**Given exercise**: Return the rows from the line containing "About (94, 44)" through the last row, inclusive, reproducing each line without any change.

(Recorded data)
>> Start

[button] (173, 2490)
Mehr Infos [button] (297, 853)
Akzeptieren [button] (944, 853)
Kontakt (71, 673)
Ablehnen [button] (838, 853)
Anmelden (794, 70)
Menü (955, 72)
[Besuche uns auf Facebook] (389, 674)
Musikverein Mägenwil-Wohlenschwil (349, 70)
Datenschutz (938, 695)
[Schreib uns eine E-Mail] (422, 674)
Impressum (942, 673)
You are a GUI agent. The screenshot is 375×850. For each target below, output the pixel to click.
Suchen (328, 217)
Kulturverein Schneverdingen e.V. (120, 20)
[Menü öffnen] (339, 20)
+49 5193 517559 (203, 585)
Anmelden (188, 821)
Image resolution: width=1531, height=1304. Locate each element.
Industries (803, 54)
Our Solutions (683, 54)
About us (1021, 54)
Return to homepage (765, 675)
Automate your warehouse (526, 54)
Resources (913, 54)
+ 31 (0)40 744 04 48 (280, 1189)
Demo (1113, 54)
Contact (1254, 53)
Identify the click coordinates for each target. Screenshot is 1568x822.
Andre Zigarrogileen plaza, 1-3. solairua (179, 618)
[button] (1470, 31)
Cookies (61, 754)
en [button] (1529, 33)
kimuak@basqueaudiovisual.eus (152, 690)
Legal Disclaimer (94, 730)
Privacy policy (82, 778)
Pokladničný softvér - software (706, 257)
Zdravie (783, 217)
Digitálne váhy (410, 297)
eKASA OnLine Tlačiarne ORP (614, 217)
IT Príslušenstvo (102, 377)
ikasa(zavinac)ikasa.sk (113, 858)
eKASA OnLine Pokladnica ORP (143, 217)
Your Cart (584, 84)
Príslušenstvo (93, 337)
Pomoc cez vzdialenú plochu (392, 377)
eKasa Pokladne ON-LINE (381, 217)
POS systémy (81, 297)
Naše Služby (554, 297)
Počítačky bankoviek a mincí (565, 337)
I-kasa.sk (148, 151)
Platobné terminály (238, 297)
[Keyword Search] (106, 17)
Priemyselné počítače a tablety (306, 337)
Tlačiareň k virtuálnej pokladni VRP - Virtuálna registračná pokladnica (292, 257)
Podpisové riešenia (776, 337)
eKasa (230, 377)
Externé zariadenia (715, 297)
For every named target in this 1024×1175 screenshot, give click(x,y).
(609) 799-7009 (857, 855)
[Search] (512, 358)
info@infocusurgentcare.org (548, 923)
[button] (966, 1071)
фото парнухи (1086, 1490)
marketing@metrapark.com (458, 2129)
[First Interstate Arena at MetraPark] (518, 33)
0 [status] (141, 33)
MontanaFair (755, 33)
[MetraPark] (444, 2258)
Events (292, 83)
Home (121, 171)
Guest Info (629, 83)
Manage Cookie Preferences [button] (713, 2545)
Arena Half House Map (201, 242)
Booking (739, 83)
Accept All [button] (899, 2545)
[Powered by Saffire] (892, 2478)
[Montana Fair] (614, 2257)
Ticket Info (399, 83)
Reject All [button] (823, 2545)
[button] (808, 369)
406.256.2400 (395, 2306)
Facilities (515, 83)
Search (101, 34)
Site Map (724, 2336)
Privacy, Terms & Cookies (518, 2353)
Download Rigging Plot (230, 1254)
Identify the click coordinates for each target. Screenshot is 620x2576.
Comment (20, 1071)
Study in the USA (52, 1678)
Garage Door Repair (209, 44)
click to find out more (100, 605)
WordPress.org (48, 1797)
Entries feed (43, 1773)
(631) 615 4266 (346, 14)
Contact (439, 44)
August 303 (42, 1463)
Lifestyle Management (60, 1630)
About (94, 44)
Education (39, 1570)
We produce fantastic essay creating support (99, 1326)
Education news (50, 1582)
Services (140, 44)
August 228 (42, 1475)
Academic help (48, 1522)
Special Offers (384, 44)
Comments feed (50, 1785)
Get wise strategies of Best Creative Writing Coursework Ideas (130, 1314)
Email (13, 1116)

>> End

**Expected output**:
About (94, 44)
Education (39, 1570)
We produce fantastic essay creating support (99, 1326)
Education news (50, 1582)
Services (140, 44)
August 228 (42, 1475)
Academic help (48, 1522)
Special Offers (384, 44)
Comments feed (50, 1785)
Get wise strategies of Best Creative Writing Coursework Ideas (130, 1314)
Email (13, 1116)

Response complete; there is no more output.